§ Exercise directions: Among the lines below, take the one holding "You are a computer-use agent. Screen", the one holding "Select 纵向扩展 expansion direction", and all lines between them. Set them down exactly.

§ Record set:
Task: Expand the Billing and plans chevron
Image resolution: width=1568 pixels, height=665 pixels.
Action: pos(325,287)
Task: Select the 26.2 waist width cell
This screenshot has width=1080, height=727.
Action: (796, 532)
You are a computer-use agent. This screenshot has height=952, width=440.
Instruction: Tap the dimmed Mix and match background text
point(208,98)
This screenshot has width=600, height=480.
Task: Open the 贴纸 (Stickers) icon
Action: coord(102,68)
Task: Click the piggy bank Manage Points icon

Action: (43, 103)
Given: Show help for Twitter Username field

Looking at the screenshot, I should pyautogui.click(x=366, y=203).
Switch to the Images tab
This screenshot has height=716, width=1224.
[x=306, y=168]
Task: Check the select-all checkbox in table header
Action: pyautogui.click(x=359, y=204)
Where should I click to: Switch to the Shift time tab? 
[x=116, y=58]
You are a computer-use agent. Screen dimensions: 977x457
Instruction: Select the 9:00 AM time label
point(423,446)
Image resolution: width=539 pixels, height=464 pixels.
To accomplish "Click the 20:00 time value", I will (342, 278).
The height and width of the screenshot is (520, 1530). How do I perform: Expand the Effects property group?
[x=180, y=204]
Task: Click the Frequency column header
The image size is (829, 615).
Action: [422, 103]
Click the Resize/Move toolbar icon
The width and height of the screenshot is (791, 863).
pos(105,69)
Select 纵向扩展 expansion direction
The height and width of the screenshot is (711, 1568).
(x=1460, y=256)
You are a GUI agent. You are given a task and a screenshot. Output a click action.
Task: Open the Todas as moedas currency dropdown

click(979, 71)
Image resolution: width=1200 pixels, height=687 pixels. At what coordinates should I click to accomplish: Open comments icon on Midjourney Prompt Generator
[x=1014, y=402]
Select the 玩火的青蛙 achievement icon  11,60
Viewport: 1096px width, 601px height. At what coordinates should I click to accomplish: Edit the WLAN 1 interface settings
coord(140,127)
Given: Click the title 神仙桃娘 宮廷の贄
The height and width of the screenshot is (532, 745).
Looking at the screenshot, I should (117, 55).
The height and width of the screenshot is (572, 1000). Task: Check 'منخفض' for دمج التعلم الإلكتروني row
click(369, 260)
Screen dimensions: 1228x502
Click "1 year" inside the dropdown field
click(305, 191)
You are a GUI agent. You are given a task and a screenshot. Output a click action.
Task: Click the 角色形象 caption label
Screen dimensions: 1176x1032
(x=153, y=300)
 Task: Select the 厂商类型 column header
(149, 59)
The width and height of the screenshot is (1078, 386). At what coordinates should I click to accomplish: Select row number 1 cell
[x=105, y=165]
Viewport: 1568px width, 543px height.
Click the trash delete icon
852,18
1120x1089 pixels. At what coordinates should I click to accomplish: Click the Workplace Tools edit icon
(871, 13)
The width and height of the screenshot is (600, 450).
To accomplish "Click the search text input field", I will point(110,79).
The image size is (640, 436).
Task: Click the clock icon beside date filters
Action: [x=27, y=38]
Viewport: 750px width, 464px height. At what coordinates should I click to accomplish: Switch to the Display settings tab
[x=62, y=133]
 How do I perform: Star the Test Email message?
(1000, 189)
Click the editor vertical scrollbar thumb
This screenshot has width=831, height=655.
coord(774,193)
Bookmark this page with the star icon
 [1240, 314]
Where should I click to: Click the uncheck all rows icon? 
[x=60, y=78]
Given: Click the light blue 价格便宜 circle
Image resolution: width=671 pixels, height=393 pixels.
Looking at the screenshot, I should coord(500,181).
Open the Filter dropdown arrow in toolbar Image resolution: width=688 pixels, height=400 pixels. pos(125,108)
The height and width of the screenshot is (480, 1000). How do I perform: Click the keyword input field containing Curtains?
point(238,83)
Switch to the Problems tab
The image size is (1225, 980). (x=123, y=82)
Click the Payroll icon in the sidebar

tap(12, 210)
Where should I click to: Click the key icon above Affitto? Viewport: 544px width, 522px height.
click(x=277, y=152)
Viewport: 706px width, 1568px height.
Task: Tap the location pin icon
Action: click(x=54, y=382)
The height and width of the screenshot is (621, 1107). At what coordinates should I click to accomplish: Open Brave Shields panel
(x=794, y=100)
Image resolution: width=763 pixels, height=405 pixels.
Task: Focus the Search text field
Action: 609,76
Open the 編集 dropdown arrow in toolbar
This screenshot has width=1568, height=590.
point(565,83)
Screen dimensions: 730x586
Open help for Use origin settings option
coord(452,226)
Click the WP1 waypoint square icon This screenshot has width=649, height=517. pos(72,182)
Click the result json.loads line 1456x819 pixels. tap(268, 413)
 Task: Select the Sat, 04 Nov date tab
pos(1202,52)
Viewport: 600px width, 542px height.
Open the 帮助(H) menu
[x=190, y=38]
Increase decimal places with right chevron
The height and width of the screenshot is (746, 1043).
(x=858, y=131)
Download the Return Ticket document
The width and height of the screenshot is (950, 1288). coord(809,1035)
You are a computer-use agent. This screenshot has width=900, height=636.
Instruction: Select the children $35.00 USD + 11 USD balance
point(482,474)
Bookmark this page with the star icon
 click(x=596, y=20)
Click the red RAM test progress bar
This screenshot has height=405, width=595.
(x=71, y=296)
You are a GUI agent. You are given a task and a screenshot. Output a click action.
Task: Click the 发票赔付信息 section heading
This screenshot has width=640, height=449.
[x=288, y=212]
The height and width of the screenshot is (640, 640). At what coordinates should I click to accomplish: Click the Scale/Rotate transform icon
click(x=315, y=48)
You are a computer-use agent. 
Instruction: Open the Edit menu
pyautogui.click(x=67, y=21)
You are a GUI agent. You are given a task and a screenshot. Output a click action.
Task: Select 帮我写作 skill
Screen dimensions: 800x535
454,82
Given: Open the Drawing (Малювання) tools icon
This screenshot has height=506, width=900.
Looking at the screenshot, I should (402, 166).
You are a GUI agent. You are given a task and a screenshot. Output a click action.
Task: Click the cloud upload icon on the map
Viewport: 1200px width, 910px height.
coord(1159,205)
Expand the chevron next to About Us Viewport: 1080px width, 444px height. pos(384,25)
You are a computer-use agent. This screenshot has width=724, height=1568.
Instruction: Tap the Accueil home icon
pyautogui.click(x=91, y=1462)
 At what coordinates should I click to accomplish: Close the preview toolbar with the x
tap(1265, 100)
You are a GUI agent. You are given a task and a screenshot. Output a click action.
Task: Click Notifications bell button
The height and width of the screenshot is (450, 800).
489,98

§ Your response:
You are a computer-use agent. Screen dimensions: 977x457
Instruction: Select the 9:00 AM time label
point(423,446)
Image resolution: width=539 pixels, height=464 pixels.
To accomplish "Click the 20:00 time value", I will (342, 278).
The height and width of the screenshot is (520, 1530). How do I perform: Expand the Effects property group?
[x=180, y=204]
Task: Click the Frequency column header
The image size is (829, 615).
Action: [422, 103]
Click the Resize/Move toolbar icon
The width and height of the screenshot is (791, 863).
pos(105,69)
Select 纵向扩展 expansion direction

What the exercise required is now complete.